### Dataset excerpts
— Start —
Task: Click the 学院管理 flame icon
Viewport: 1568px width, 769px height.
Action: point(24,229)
— End —
— Start —
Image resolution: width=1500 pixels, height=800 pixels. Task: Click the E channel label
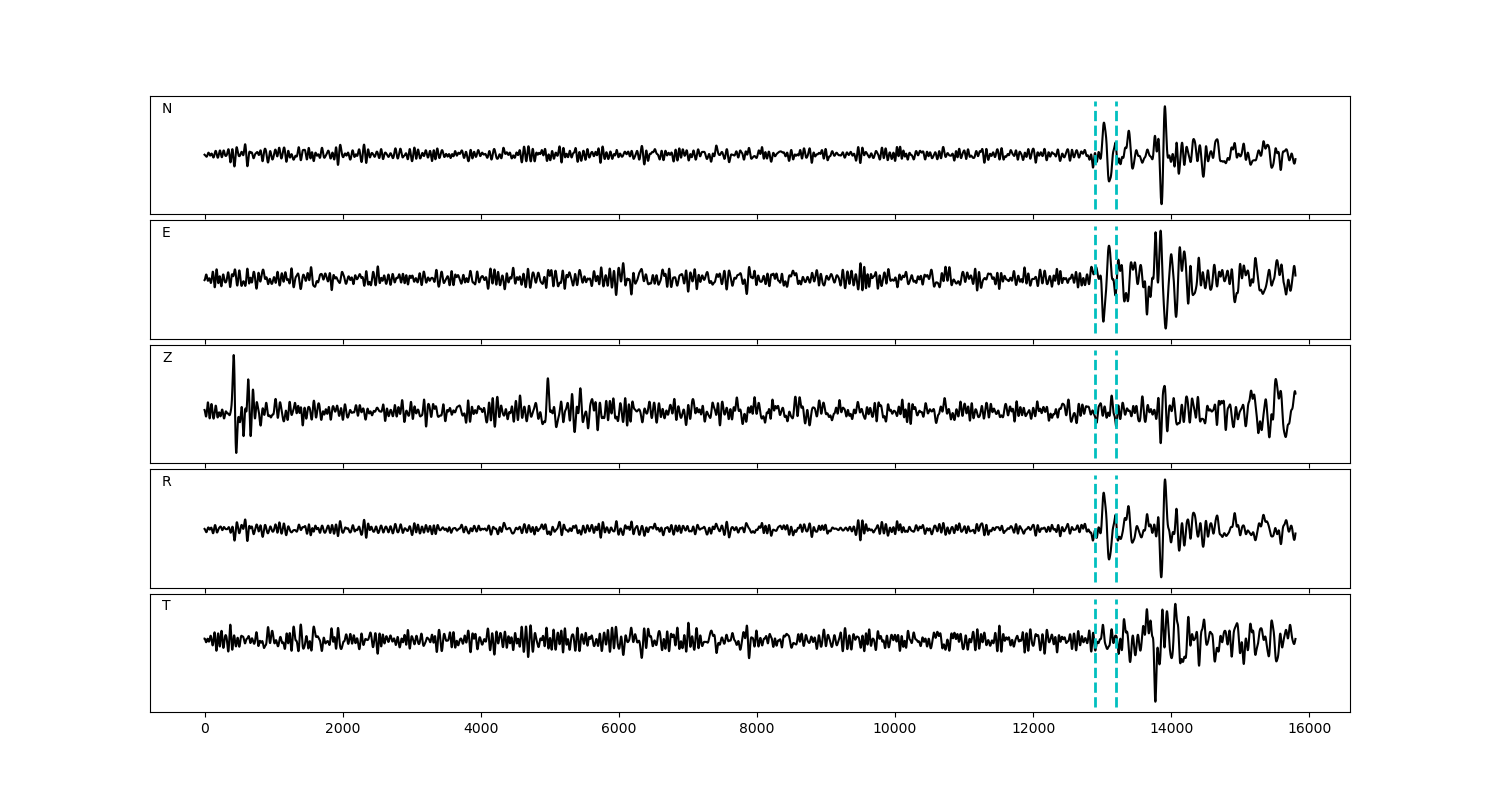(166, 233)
— End —
— Start —
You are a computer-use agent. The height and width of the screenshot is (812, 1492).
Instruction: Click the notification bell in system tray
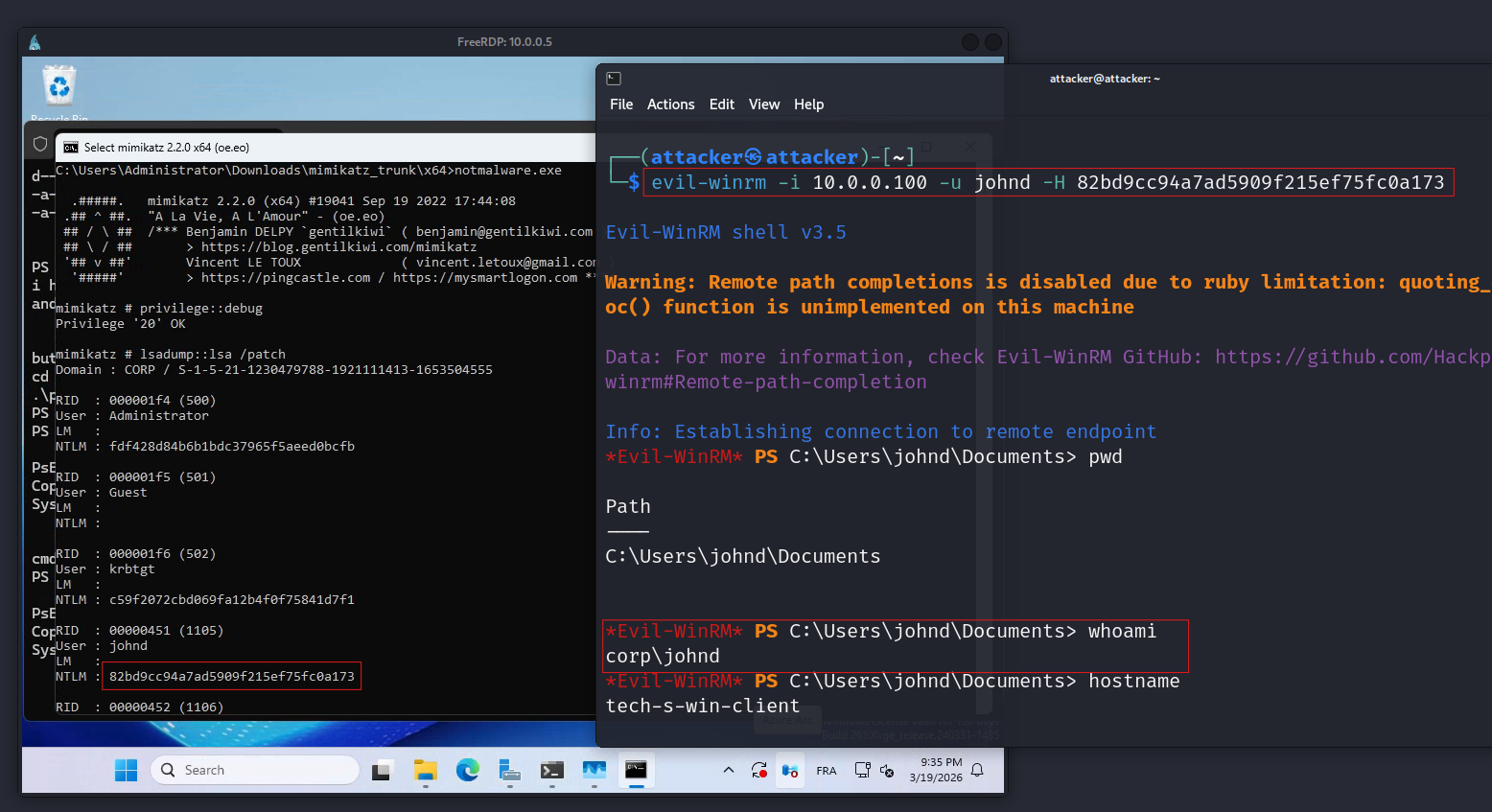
— End —
### Problem
Which of the lines above contain the string "width" with matching case? Collect each of those lines in full.

### The answer
Viewport: 1568px width, 769px height.
Image resolution: width=1500 pixels, height=800 pixels. Task: Click the E channel label
You are a computer-use agent. The height and width of the screenshot is (812, 1492).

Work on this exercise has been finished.